### WHAT THIS TASK INVOLVES
Write out the whole listing below exactly, skipping each picture.

### DATA TO PROCESS

┄┄┄┄┄┄

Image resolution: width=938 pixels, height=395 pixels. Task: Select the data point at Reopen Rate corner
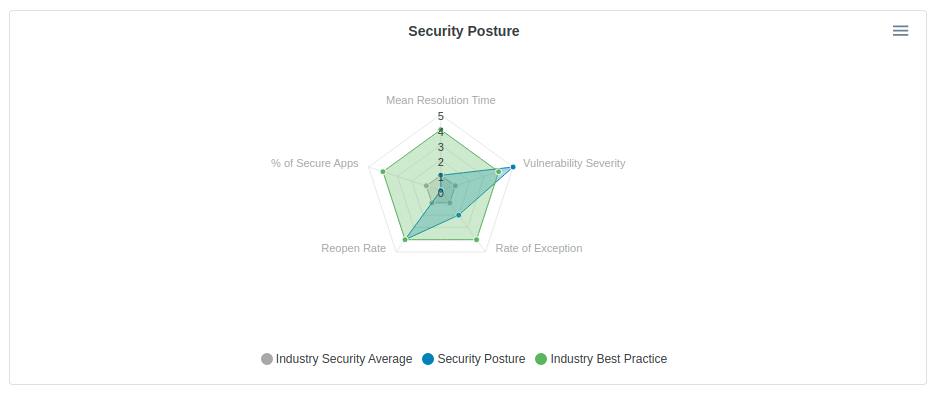pos(405,240)
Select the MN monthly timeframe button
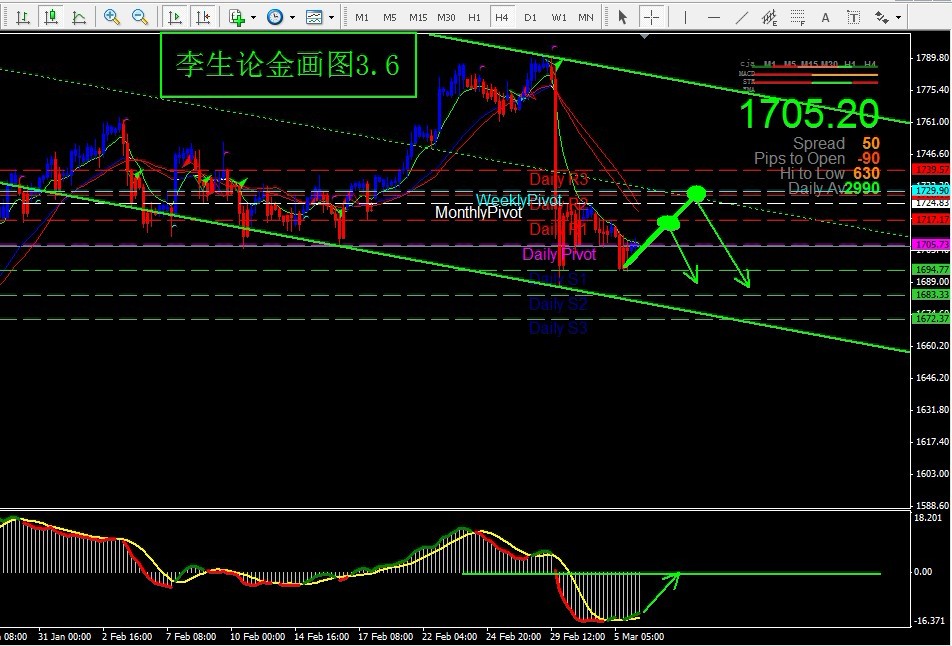The height and width of the screenshot is (646, 952). [x=586, y=18]
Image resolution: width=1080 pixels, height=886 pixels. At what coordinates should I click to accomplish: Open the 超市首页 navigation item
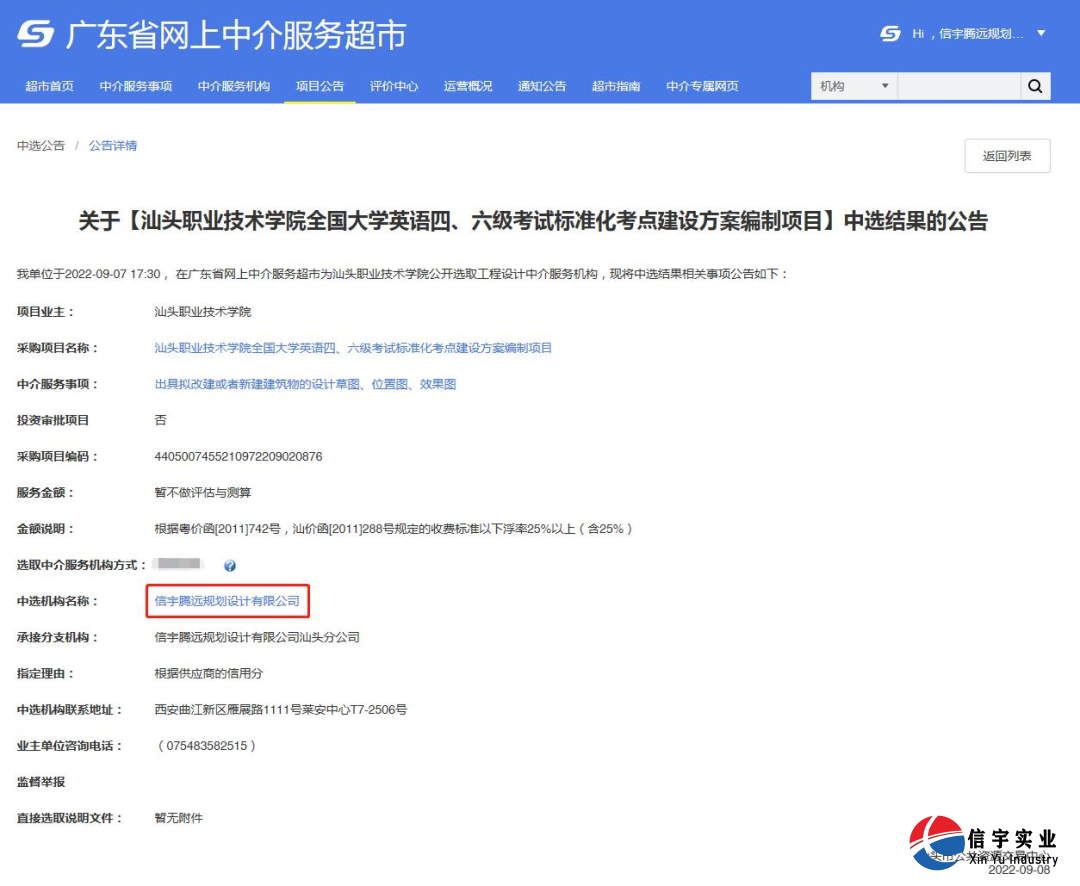pyautogui.click(x=50, y=86)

┄┄┄┄┄┄

### ANSWER BOX
Image resolution: width=938 pixels, height=395 pixels. Task: Select the data point at Reopen Rate corner
pos(405,240)
Select the MN monthly timeframe button
The height and width of the screenshot is (646, 952). [x=586, y=18]
Image resolution: width=1080 pixels, height=886 pixels. At what coordinates should I click to accomplish: Open the 超市首页 navigation item
pyautogui.click(x=50, y=86)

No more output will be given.